A mezzanotte e mezza del due maggio 2011 (ora del Pakistan) si è conclusa quella che forse è stata la più intensa (e costosa) caccia all'uomo della storia. Ma il film non è tanto su Osama bin Laden quanto sull'ignota agente della CIA (Jessica Chastain) che ha gestito la relativa operazione di intelligence e sui metodi usati dal suo dipartimento per ottenere il risultato.
Il taglio dato al film (scritto da Mark Boal e diretto da Kathryn Bigelow, come il precedente The hurt locker) è documentaristico, e questo è sia il pregio sia il difetto del lavoro. È un pregio perché ci risparmia il nazionalismo trionfalista a cui rischia sempre di piegarsi un progetto del genere, è un difetto perché non prende posizione su alcuni aspetti della vicenda su cui è imbarazzante non avere (o non mostrare di avere) una posizione.
In particolare, è lecito usare la tortura? Si lascia intendere che non sia particolarmente utile (l'informazione chiave che ha portato alla localizzazione dell'anello debole della catena non è arrivata per quella via) ma non viene condannata esplicitamente. Si allude al fatto che distrugga la vita non solo dei torturati ma anche dei torturatori, ma non si mostrano le conseguenze.
E poi, era davvero quella la via migliore per reagire alla serie di attentati di Al Qaeda? Con quella montagna di soldi (svariati miliardi di dollari) non era più opportuno pensare ad attaccare le cause del conflitto invece di rispondere alla violenza con altra violenza?

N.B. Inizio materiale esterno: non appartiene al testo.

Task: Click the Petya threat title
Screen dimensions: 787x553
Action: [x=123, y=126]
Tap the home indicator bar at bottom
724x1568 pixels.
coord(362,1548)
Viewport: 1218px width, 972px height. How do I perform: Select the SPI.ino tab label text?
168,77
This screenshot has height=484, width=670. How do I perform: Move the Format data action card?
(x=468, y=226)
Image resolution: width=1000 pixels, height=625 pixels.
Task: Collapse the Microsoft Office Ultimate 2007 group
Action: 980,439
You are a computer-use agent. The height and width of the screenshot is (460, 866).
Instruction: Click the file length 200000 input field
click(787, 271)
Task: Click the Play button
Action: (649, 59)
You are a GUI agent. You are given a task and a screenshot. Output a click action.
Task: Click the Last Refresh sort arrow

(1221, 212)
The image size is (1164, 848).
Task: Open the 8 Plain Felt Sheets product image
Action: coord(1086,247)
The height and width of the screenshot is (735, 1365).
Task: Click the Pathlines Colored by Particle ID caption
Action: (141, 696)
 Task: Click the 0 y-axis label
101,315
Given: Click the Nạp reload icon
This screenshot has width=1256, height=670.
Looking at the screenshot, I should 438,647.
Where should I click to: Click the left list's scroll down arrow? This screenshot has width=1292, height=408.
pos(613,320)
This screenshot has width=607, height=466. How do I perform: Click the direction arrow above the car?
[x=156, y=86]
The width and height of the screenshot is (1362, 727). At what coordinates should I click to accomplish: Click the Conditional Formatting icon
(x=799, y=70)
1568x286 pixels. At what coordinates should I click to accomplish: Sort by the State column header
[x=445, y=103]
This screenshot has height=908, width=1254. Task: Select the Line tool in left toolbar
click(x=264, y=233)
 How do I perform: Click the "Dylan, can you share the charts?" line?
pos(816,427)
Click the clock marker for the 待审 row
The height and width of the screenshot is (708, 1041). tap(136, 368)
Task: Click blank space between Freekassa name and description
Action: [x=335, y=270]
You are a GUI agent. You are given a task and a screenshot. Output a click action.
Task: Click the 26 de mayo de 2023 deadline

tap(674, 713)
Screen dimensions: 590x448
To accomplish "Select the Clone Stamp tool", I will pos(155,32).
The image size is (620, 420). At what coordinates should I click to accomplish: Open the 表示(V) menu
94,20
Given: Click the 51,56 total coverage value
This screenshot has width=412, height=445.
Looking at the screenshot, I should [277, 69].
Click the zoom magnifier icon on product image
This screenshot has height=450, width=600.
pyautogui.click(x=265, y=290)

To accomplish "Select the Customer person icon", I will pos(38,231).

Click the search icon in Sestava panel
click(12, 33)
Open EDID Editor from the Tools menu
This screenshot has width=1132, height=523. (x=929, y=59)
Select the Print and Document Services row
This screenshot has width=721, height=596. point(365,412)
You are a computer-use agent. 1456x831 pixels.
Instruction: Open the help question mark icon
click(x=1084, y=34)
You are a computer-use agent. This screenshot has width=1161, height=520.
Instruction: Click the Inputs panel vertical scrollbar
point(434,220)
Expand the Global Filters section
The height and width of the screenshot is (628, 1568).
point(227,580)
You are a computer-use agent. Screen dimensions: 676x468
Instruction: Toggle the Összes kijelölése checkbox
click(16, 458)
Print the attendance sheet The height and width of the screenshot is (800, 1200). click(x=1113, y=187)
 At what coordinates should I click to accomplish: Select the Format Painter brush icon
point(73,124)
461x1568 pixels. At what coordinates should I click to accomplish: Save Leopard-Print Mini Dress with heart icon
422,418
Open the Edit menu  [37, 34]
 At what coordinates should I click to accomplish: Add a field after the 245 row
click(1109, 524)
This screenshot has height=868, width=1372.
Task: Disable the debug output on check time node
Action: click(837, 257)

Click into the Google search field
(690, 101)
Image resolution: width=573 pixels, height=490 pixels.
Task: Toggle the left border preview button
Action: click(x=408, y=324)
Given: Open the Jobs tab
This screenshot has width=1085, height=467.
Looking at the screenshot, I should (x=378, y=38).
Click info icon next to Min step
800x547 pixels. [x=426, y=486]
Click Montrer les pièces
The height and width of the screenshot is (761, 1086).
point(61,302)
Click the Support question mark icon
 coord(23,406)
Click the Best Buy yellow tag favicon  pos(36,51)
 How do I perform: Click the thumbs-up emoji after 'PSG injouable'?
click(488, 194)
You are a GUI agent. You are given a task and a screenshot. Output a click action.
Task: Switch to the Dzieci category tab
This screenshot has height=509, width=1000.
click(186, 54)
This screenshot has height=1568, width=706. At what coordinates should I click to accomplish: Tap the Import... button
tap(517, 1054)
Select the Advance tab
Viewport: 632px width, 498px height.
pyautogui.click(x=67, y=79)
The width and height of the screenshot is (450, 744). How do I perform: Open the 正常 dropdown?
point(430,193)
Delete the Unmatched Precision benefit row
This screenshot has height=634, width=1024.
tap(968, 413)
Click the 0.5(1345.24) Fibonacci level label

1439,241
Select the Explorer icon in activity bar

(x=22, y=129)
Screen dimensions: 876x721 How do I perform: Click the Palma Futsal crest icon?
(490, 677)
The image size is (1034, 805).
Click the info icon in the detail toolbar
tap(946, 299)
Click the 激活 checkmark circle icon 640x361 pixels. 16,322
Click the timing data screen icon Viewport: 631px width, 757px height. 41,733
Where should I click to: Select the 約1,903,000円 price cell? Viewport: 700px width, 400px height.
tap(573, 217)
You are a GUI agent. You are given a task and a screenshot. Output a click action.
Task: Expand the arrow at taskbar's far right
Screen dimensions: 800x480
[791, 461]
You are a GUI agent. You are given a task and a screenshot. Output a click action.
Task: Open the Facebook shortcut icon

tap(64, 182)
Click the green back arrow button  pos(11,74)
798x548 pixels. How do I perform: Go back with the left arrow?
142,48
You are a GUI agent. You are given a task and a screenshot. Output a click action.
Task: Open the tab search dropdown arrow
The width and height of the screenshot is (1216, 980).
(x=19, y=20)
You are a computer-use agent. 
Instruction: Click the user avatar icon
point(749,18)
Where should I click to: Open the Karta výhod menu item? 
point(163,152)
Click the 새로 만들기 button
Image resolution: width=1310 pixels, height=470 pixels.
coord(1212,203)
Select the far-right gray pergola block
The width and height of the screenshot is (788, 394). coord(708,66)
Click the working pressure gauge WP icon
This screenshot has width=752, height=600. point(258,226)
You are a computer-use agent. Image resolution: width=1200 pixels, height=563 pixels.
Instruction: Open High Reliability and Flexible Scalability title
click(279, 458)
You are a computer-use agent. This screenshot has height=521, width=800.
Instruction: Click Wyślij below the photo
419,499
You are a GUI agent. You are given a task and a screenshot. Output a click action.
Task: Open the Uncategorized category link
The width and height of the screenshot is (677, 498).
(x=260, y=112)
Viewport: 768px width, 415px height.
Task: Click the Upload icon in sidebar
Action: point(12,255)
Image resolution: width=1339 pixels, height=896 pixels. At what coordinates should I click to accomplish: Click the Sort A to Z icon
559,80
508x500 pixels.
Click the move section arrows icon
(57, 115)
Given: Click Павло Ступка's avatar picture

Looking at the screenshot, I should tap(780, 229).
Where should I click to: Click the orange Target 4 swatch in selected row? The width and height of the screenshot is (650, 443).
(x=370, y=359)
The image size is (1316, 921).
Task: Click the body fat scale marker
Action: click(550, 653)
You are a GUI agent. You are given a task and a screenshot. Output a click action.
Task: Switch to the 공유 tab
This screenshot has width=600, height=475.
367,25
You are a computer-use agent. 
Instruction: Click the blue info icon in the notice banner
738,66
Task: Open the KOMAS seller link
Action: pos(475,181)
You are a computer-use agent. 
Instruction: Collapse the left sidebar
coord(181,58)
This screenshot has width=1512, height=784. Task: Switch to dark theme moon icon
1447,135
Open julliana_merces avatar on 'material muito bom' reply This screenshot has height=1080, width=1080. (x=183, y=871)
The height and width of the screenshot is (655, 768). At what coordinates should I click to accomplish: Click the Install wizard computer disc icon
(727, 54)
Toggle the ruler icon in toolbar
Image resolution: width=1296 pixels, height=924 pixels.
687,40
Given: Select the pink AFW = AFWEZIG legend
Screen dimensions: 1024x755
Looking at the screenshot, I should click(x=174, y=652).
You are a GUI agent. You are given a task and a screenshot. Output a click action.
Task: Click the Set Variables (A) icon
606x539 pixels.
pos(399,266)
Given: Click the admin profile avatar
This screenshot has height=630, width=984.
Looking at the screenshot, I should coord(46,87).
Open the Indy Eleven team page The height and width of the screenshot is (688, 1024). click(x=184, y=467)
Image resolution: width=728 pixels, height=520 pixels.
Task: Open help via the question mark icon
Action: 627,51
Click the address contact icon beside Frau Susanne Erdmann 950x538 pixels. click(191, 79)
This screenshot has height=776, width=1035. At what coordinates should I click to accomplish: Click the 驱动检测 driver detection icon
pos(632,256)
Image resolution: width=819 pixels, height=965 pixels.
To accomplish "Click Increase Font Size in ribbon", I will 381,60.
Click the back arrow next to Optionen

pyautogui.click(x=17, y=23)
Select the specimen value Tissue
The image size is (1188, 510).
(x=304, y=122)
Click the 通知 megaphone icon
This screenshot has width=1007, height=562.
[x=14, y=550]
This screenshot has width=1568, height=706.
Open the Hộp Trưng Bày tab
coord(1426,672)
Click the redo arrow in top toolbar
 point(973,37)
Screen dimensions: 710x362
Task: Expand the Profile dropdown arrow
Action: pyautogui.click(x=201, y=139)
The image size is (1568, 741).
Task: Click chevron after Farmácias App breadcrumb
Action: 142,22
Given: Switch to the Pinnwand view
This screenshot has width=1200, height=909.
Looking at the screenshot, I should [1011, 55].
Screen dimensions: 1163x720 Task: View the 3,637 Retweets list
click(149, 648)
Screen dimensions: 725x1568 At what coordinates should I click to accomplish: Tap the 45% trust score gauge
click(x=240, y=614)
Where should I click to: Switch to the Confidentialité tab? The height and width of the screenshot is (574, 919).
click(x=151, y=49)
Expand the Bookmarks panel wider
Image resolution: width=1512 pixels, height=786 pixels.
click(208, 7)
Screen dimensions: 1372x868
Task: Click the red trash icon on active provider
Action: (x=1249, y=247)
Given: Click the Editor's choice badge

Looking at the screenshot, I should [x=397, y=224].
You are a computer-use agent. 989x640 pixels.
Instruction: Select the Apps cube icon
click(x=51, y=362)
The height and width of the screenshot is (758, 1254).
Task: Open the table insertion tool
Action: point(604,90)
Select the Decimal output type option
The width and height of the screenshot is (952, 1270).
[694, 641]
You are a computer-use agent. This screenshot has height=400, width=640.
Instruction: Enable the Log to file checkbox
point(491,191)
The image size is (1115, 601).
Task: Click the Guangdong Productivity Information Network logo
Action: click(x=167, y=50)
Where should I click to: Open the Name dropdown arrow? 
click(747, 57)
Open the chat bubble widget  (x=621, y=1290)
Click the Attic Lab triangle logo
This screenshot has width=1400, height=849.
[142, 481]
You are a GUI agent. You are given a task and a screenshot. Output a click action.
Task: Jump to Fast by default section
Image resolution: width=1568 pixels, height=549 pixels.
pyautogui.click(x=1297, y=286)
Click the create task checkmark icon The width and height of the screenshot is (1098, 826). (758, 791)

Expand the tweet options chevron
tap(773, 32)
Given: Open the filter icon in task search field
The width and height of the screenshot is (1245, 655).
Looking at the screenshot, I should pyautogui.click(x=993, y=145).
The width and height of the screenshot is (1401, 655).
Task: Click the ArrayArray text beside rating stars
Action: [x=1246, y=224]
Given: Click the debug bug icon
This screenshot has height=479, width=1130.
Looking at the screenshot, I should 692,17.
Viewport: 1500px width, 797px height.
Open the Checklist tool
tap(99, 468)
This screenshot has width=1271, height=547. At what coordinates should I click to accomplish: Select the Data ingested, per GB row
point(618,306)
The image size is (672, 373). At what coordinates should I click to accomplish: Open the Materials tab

Sotto questo punto di vista risulta più costruttivo un film come ParaNorman.
E ancora, dobbiamo essere felici che vi siano donne che hanno un ruolo militare come la protagonista, o dobbiamo rabbrividire, visto che la femminilità è vista solo come una debolezza, e lasciata a spazi secondari, mentre quando si vuole far sentire si comporta come un uomo, vedi in particolare come si relaziona con i colleghi, come quando il pezzo grosso della CIA (James Gandolfini) chiede chi sia lei.
D'altronde, forse il duo Boal-Bigelow non poteva tirare più la corda, senza correre il rischio di condannare il loro film ad una distribuzione più limitata. Il che non vuol dire solo incassi più magri ma anche minore possibilità di avere un pubblico.
Nonostante le mie riserve, il film è pregevole. Le due ore e mezza filano via veloci, la regia bilancia adeguatamente la tensione al documentaristico (camera a mano, riprese in notturna) con l'esigenza di una piacevole visione cinematografica, il cast è di ottimo livello - oltre ai sopracitati, vale la pena di ricordare almeno anche Mark Strong, e pure il commento musicale, affidato al solito Alexandre Desplat, concorre bene a delineare i contorni emotivi del racconto.
Salvo imprevisti, lo vedrò la prossima settimana. Nel frattempo toglimi una curiosità: ma la cover di "Nothing else matters" che si sente nel trailer è presente anche nel film?
RispondiEliminaNo, non c'azzecca nulla con la vera colonna sonora. Il trailer è del tipo "la distribuzione teme che il film così com'è farebbe un buco nell'acqua e allora fa finta che sia qualcosa di diverso".